Retrospective of 2015 Q1


First quarter of 2015 is behind. We managed to achieve some impressive results at SkuVault. This will allow us to offer new features and a better product to customers in the second quarter of 2015.

Last week Catalyst 2015 took place, where SkuVault was a bronze sponsor and had an exhibition booth.

This conference was a big milestone for us: we had an opportunity to demo a completely new feature there - Interactive WavePicking.

It was hard to implement this feature in SkuVault v1 design (based on CQRS/ES architecture), so a different approach to design and development was required. We aimed at two goals simultaneously:

  • come up with a new software design, tailored for SkuVault project to use in further development and constructed to serve customers better in the upcoming years;

  • implement a new feature using that design.

Implementation of the feature was an indicator of success or failure of the new design. If development of the feature works out, then the new design is good enough to move forward with. If it doesn’t, then we fail early and save the effort of a major rewrite and a cost of a big failure.

I think, we did well. SkuVault team demonstrated WavePicking at Catalyst 2015, and soon this feature will be available to all customers. Benefits of the new design will come forth in the next quarters of 2015.

Interactive WavePicking in SkuVault

Major thanks go to:

  • Slav Ivanyuk - for managing the process and doing all super-helpful code reviews
  • Chris Witt - for picking up ReactJS/Flux and doing all the work in UIv2
  • Jason Henson - for helping with the demo setup, testing and deployment

Feature design was driven by SkuVault experts, who had to do a very complex job of identifying the feature essence and figuring out which parts would need to make it into MVP: Andy Eastes, Slav Ivanyuk and Danny Shaw.

In order to prepare path for Interactive WavePicking we had to:

  • Design and implement a new infrastructure for the next UI version and backend with APIs.
  • Provide a way to integrate v2 with v1 in various environments: production, where we have more than 20GBs of events coming at high throughput, QA with auto-deployable backend and demo with in-memory backend hosted inside IIS process.
  • Figure out an approach for gradual migration of all existing features from v1 to v2.
  • Figure out a way to improve testability, scalability in new design, while making it easier to develop and learn.

So here is what we achieved so far.

New Infrastructure

If we forget about integration with v1 code, the new infrastructure is quite simple.

Backend is a collection of .NET modules with an API (JSON over HTTP, provided by NancyFx). Each module can subscribe to events and publish events (async, batched). Modules behaviour can be captured in use cases, which are then applied to verify the correctness of the implementation.

Middleware to pass events between modules and also from v1 to v2 is MessageVault (available on github). It is a simple Kafka-inspired event bus, which uses Windows Azure to maintain a highly-available transaction log. Reads are served by Windows Azure storage (via a .NET client library), while writes are handled by a cluster of worker roles (master election is done via Azure blob locks).

SkuVault Middleware

Front-end in v2 is an absolute pleasure to work with. Previous version is a single project based on ASP.NET MVC with AngularJS and Lokad.CQRS client libraries. New version is a collection of single-page web applications (one web app per major feature), which are statically compiled into JS and CSS bundles. These apps are stateless (web server simply serves the content) and get all data directly from backend API.

Internally we chose to use ReactJS with Fluxible, since that was the stack we had arrived at during HappyPancake. This software design is backed up by the work done at Facebook and Instagram (it is always good to stand on the shoulders of giants).

Chris Witt jumped right into the development process and tackled the UI side of feature development since then. He did a very good job.

┄┄┄┄┄┄┄┄┄┄

__Short exercise 1__: Repeat the stretch of the SkuVault retrospective above from "This conference was" through "a big failure.", word for word.
__Short exercise 2__: According to the SkuVault retrospective above, how is master election handled in the cluster of worker roles that processes MessageVault writes?
__Short exercise 3__: Write the next part of the SkuVault retrospective above, picking up after its last sentence.

__Data block__:
┄┄┄┄┄┄┄┄┄┄

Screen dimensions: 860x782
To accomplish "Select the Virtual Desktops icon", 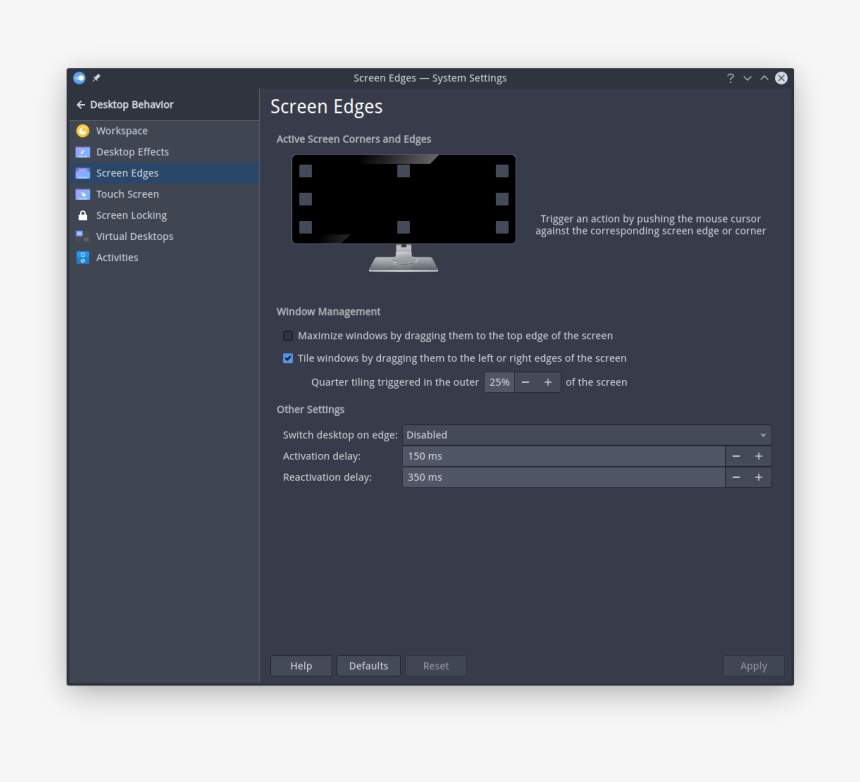I will [x=81, y=236].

┄┄┄┄┄┄┄┄┄┄

__Right answer 1__:
This conference was a big milestone for us: we had an opportunity to demo a completely new feature there - Interactive WavePicking.

It was hard to implement this feature in SkuVault v1 design (based on CQRS/ES architecture), so a different approach to design and development was required. We aimed at two goals simultaneously:

  • come up with a new software design, tailored for SkuVault project to use in further development and constructed to serve customers better in the upcoming years;

  • implement a new feature using that design.

Implementation of the feature was an indicator of success or failure of the new design. If development of the feature works out, then the new design is good enough to move forward with. If it doesn’t, then we fail early and save the effort of a major rewrite and a cost of a big failure.

__Right answer 2__: Master election is done via Azure blob locks.

__Right answer 3__:
For example, the UI below allows warehouse managers to create picklists from pending sales. They can apply a dozen of filters to these sales, pick individual sales or batches, reorder sales in the picklist.

New WavePicking Session

With ReactJS, we decomposed a relatively complex UI into domain-specific reusable components; FLUX architecture pattern provided a consistent way to capture event-driven UI and client-server interactions in the code. It was easy for multiple developers to work in the resulting codebase, both to continue each other’s work and to develop UI elements in parallel.

Software Design

Feature decoupling is the most important aspect in our new design. Even though wave picking is quite complex to implement (that’s why it is rarely handled properly in warehouse management), in SkuVault this complexity is isolated from the rest of the system.

WavePicking backend API is a separate event-driven module, which can be tested, deployed and scaled independently from the rest of the backend (it can also run in-process with all the rest, for the demo, development and on-premises deployments).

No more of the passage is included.